■ Data to examine
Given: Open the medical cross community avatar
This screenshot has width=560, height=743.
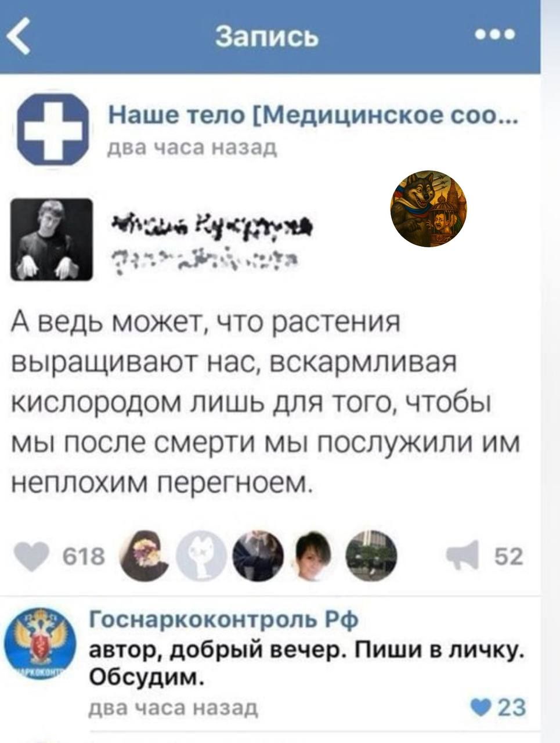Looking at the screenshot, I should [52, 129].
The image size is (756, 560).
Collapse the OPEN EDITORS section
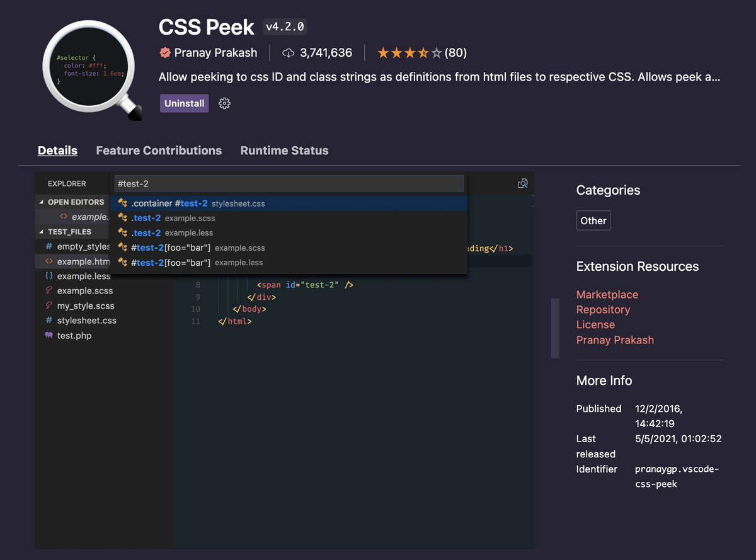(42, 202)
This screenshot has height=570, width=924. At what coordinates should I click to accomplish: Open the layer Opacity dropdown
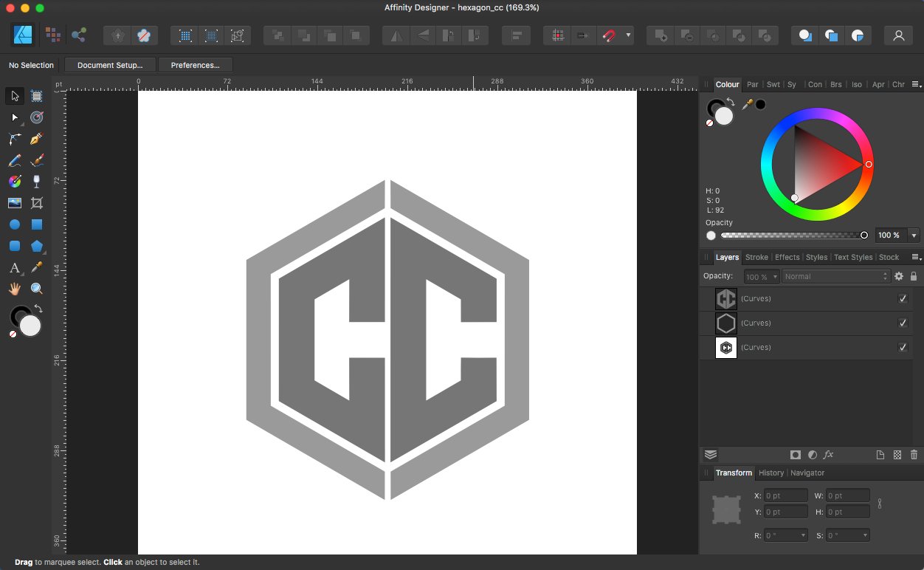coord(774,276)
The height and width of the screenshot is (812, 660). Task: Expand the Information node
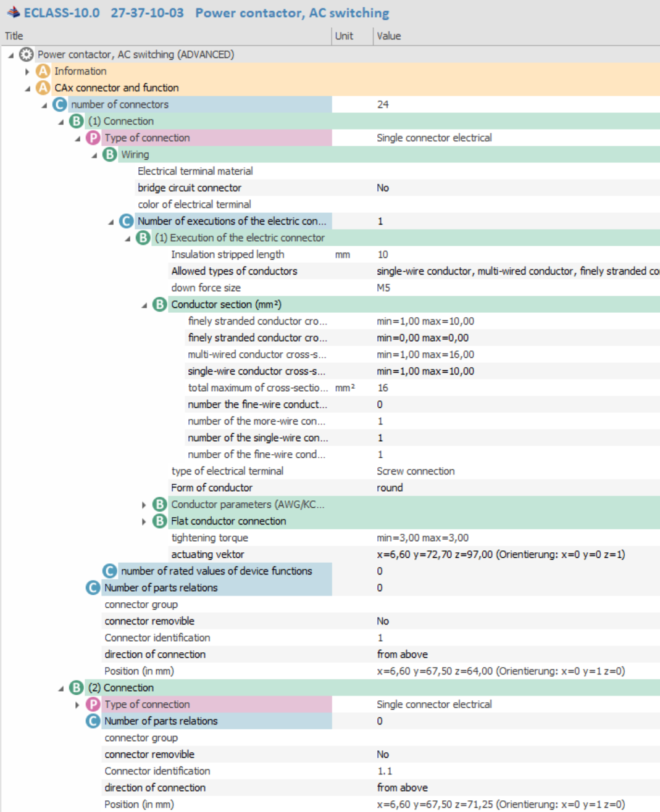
---
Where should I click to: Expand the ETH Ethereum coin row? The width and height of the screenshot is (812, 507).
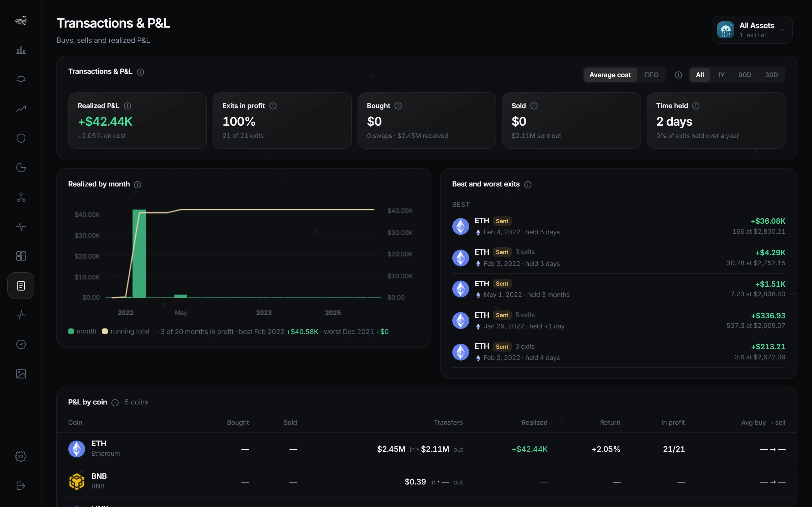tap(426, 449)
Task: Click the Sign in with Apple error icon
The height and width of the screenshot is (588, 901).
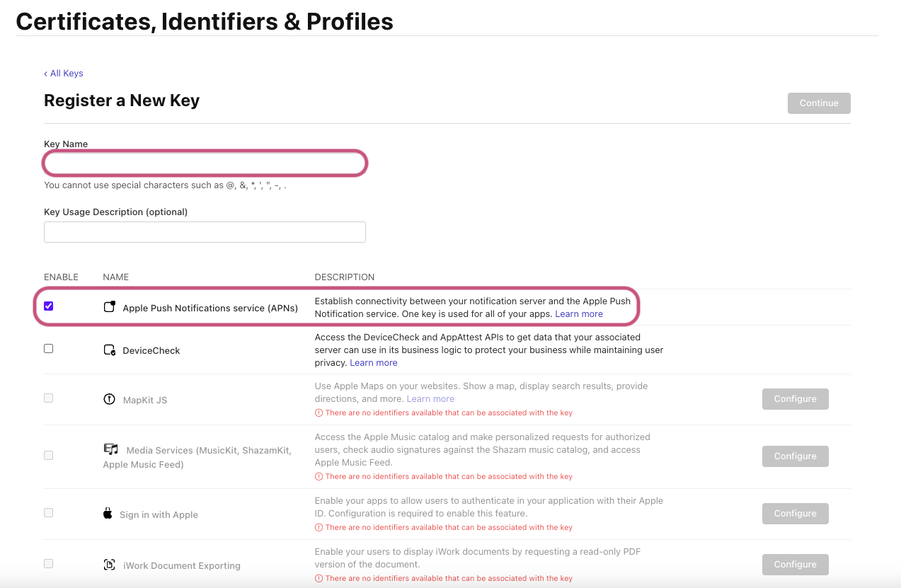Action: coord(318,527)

■ The problem
Starting at the line above that holds "This screenshot has width=560, height=743.", return each line up to and including the one that holds "The height and width of the screenshot is (812, 660).", exactly as written, minus any pictures.

■ Answer space
This screenshot has width=560, height=743.
Looking at the screenshot, I should [52, 129].
The image size is (756, 560).
Collapse the OPEN EDITORS section
(42, 202)
This screenshot has height=570, width=924. At what coordinates should I click to accomplish: Open the layer Opacity dropdown
coord(774,276)
The height and width of the screenshot is (812, 660). Task: Expand the Information node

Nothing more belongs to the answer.